• **TASK REQUIREMENTS**
Render the records below as a Markdown table with the columns Row and Line, starting at the line that contains "The width and" and ending at the line that contains "pos(444,543)". Skip blank lines and leave the pictures out.

• **RECORD EXTRACTS**
========================================

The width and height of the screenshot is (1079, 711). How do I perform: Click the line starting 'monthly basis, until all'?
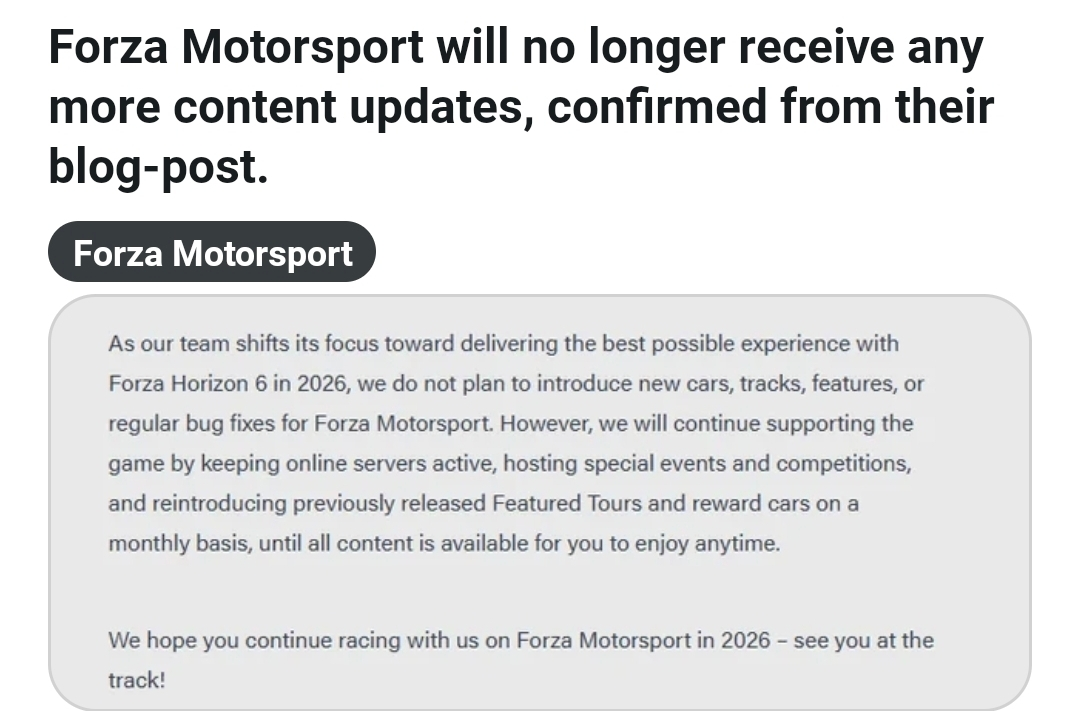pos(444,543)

========================================

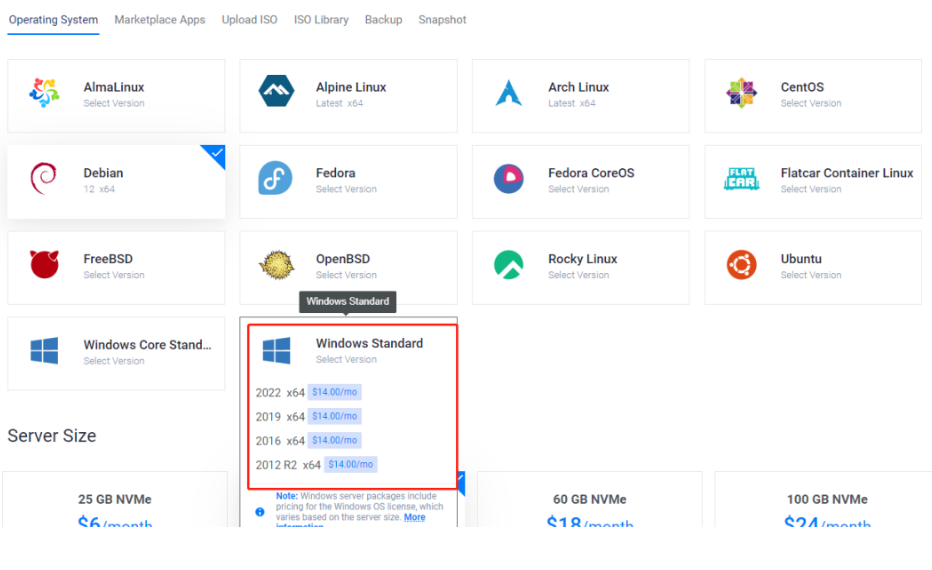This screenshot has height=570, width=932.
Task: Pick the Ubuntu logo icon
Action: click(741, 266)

========================================

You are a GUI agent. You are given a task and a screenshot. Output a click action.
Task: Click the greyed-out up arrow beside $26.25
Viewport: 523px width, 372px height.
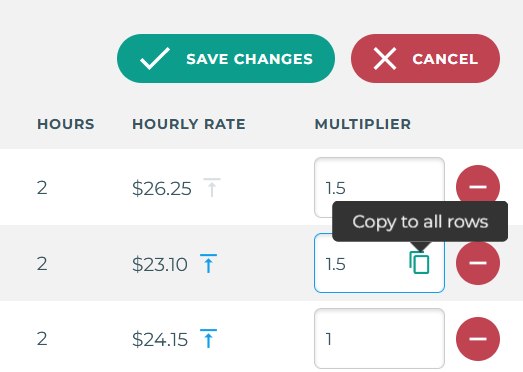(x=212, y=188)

========================================

• **FINAL RESULT**
| Row | Line |
|---|---|
| 1 | The width and height of the screenshot is (1079, 711). How do I perform: Click the line starting 'monthly basis, until all'? |
| 2 | pos(444,543) |